Der Kampf um die Fristenregelung sensibilisierte Johanna Dohnal für Frauenanliegen. 1972 machte sie die Politik zu ihrem Beruf und wurde Wiener Landesfrauensekretärin der SPÖ und im selben Jahr Mitglied des Bundesparteivorstandes. 1973 wurde Johanna Dohnal als Wiener Gemeinderätin und Landtagsabgeordnete angelobt.
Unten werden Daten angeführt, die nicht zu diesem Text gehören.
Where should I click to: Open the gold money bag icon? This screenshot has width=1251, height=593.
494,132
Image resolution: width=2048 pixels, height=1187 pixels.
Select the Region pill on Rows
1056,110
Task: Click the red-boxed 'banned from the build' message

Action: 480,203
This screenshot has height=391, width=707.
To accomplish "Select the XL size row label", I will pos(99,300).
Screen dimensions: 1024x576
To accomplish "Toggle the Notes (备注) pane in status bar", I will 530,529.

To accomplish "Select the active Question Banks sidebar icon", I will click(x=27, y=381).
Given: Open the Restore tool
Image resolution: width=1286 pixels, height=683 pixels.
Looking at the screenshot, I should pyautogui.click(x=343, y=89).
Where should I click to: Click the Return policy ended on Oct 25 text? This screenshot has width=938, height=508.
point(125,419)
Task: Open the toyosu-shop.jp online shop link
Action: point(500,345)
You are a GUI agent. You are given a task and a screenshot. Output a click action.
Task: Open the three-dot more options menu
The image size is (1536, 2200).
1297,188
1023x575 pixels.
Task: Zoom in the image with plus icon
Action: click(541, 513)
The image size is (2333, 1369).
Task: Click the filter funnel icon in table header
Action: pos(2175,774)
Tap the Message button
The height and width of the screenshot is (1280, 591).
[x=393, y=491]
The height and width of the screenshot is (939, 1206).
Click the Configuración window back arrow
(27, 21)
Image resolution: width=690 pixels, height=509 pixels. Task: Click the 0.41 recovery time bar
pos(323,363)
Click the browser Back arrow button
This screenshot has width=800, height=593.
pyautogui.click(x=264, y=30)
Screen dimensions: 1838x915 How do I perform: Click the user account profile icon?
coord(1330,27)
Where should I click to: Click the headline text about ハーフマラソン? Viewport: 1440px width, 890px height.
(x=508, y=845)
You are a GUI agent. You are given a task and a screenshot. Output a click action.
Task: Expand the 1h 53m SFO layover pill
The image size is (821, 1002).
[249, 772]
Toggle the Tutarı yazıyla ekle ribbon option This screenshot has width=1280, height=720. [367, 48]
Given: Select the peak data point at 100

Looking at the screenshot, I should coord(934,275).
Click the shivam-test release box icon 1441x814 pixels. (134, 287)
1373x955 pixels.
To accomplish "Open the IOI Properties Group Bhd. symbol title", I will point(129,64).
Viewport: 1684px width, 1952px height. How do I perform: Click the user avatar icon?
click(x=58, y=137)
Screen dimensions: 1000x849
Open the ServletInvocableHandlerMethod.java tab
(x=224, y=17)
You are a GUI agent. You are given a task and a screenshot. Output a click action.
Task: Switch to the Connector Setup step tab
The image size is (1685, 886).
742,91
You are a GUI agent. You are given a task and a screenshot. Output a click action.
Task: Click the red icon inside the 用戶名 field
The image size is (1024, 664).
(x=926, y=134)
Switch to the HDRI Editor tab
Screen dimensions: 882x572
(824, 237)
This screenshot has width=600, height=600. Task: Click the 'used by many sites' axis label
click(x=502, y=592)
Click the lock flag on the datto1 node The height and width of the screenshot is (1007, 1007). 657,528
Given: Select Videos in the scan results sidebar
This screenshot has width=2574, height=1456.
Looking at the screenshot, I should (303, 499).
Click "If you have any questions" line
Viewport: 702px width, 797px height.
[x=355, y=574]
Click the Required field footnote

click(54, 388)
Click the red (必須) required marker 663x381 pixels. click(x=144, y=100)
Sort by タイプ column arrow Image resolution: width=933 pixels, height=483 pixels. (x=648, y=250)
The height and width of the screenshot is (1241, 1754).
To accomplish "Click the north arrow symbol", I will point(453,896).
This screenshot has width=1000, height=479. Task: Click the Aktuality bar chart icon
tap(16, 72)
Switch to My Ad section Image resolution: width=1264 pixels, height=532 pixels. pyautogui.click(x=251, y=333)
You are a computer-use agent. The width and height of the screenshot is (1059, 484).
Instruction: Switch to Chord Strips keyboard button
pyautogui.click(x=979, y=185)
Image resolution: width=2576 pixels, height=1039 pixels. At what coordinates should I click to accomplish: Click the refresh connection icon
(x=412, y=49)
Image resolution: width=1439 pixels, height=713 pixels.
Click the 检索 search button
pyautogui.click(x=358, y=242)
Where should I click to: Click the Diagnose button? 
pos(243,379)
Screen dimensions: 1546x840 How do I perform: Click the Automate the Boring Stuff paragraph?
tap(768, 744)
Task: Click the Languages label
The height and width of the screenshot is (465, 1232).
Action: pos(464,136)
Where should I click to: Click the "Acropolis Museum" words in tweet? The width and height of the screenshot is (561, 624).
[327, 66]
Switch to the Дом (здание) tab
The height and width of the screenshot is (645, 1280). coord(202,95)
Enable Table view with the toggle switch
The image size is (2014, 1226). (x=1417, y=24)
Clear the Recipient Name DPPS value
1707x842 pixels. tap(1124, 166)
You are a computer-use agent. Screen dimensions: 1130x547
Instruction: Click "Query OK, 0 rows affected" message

In dieser Funktion setzte sie sich vor allem für die Ausweitung der Sozialdienste und die Forcierung der Sexualaufklärung in den Schulen ein. 1978 nahm in Wien das erste Frauenhaus Österreichs den Betrieb auf. Die Realisierung dieses Projektes, konzipiert von Vertreterinnen der autonomen Frauenbewegung, ist der Initiative Johanna Dohnals zu verdanken. 1979 wurde Johanna Dohnal als Staatssekretärin für allgemeine Frauenfragen im Bundeskanzleramt angelobt. In dieser Funktion ließ sie ein Förderprogramm für Frauen im Bundesdienst ausarbeiten. Am 2. Weltfrauenkongress in Kopenhagen 1980 leitete sie die österreichische Delegation und war Vizepräsidentin der Konferenz, die für sie auch den Einstieg in die Entwicklungszusammenarbeit bedeutete.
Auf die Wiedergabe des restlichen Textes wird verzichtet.